Patacones italianos

por Jesús Sánchez Quiñones
08 junio 2018

Una vez formado el nuevo gobierno italiano, tras el veto del presidente de la República al nombramiento de un ministro de economía euroescéptico, conviene centrar los riesgos de la situación italiana y su influencia en los mercados financieros.

El riesgo a un eventual referéndum sobre la permanencia de Italia en la moneda única, como el realizado en Grecia en 2015, es prácticamente inexistente. La propia constitución italiana prohíbe celebrar referéndums sobre asuntos regulados por tratados internacionales suscritos por Italia. Para poder celebrar uno sobre el euro, sería necesario modificar previamente la constitución.

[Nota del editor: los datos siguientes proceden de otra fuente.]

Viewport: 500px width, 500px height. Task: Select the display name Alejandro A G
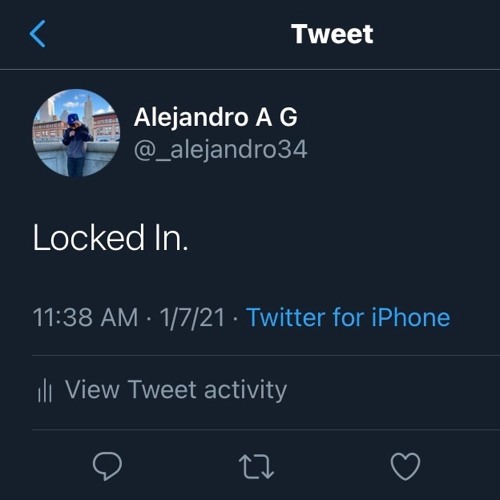[215, 117]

El riesgo no reside en acciones del nuevo gobierno encaminadas a salir del euro, sino en medidas que deterioren las finanzas públicas italianas y provoquen una colisión con la Comisión Europea. El coste de las medidas de incremento de gasto público y de reducción de impuestos anunciadas antes de la formación del gobierno asciende a 125 mil millones de euros, equivalente a casi 6 puntos porcentuales del PIB.

Las dos medidas estrellas son la implantación de un IRPF de tipo único del 15%, que supondría un coste estimado de 50 mil millones de euros, y la introducción de una Renta Básica Universal con un coste de 17 mil millones de euros. Otras medidas anunciadas de aumento de gasto son la derogación de la reforma de las pensiones, un plan de inversión pública o la mejora de las ayudas a las familias.

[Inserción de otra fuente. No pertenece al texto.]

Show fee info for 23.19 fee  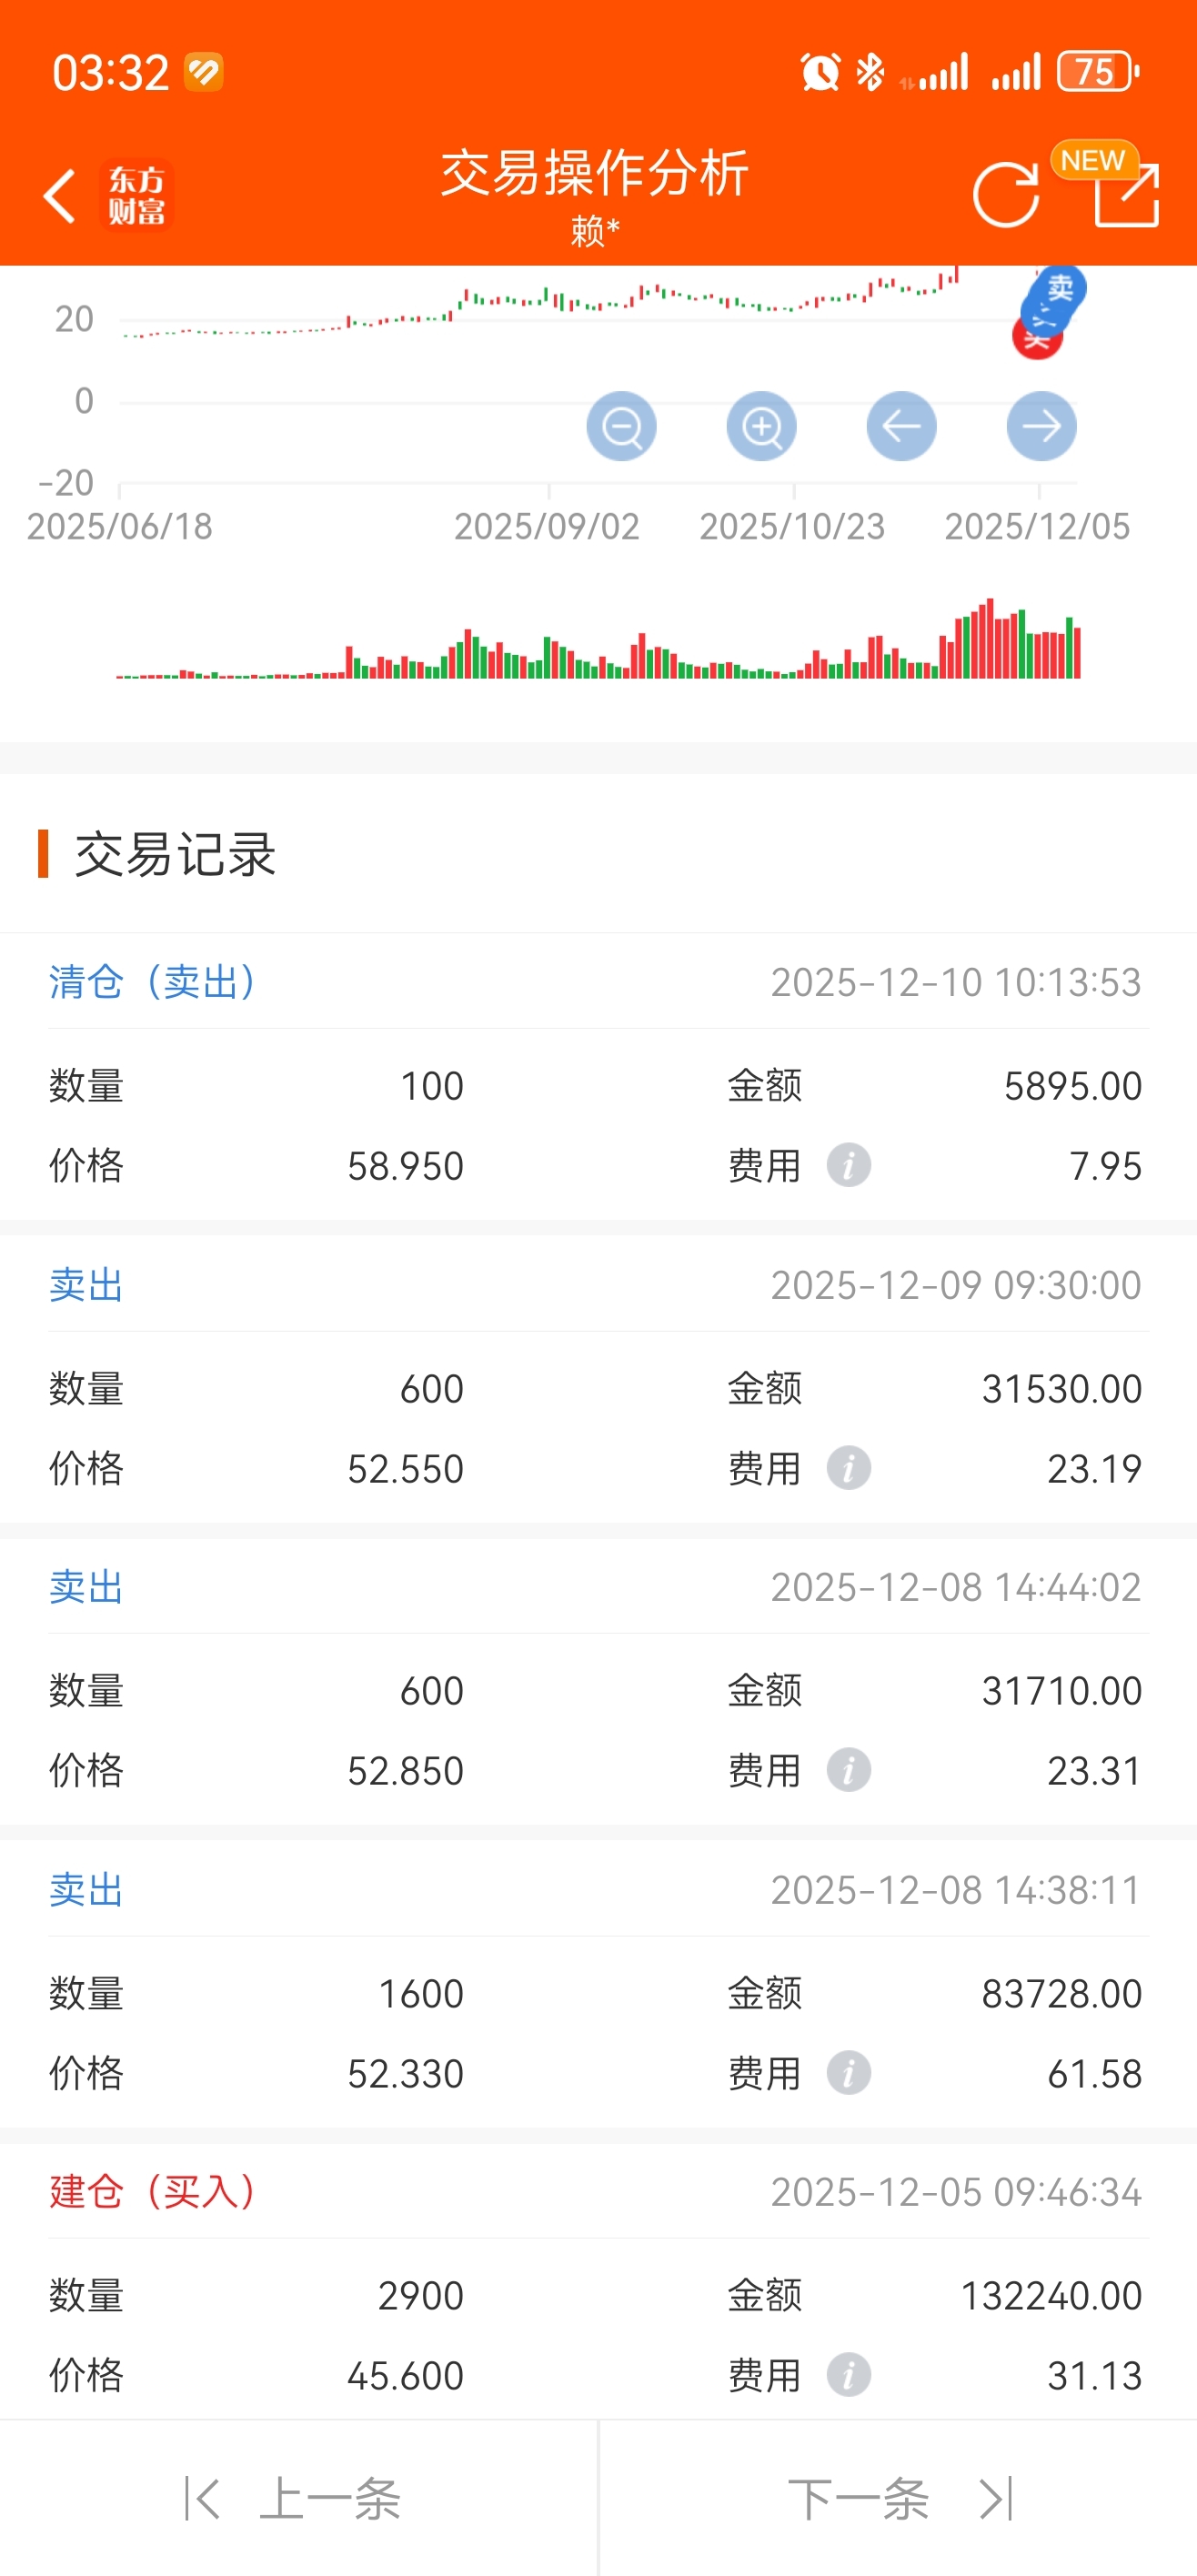(x=848, y=1469)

La situación de partida de las finanzas públicas italianas presenta un déficit público en 2017 de 36.000 millones, equivalente al 2,3% del PIB, pero con un superávit primario (sin contar intereses). La gran losa de Italia es su elevadísimo nivel de deuda pública sobre el PIB: 132%. Las tensiones entre el nuevo gobierno italiano y Bruselas vendrán, sobre todo, por el posible incumplimiento de la disciplina fiscal exigida.

Pese a todo lo anterior, el riesgo más relevante que haría disparar todas las alarmas, es el anuncio de emitir "mini-BOT" para financiar todo el aumento de gastos anunciado. La Letra del Tesoro italiana se la conoce como el BOT. El mini-BOT sería un instrumento de deuda del gobierno, en papel, con tipo de interés cero y sin vencimientoTiene todas las características de una ICO (Initial Coin Offering). El gobierno lo utilizaría para pagar beneficios y ayudas sociales y quién sabe si a proveedores. Serviría para pagar impuestos, una de las características básicas del dinero oficial. Las empresas privadas no estarían obligadas a aceptarlos como medio de pago, pero podrían hacerlo.

Enseguida se establecería un mercado entre las personas que reciben mini-BOT y quieren canjearlos por euros, aunque sufrirían un recorte sobre el nominal y los particulares y las empresas que podrían comprarlos para pagar sus impuestos siempre que tuvieran un descuento.

La aprobación de este instrumento sería una forma subrepticia de crear una moneda paralela distinta del euro, aunque el euro fuera, de hecho, la única moneda de curso legal. La historia enseña que cuando dos monedas coexisten, la moneda "mala" expulsa a la buena de la circulación. Todo el mundo pretende desprenderse de la moneda mala y guarda la buena.

 

 

La idea no es nueva. En 2001 la provincia de Buenos Aires emitió "patacones" en forma de billetes con una autodescripción impresa muy explícita: "Letra de Tesorería para cancelación de obligaciones". Acabaron por no tener ningún valor. 

Por supuesto Italia no se parece en nada a la Argentina de 2001. En cualquier caso, el experimento de crear una seudomoneda paralela al euro puede acarrear consecuencias imprevisibles para el futuro de la Eurozona. El mayor riesgo actual de la situación italiana es la emisión de los "mini-BOTs". Atentos a los acontecimientos.